## WORK TASK
Every entry below, first to last, should be restated word for word.
┌──
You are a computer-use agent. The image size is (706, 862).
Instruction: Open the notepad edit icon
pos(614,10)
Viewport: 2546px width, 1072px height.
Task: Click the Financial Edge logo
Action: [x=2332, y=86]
└──
## SOLUTION TO THIS TASK
You are a computer-use agent. The image size is (706, 862).
Instruction: Open the notepad edit icon
pos(614,10)
Viewport: 2546px width, 1072px height.
Task: Click the Financial Edge logo
Action: [x=2332, y=86]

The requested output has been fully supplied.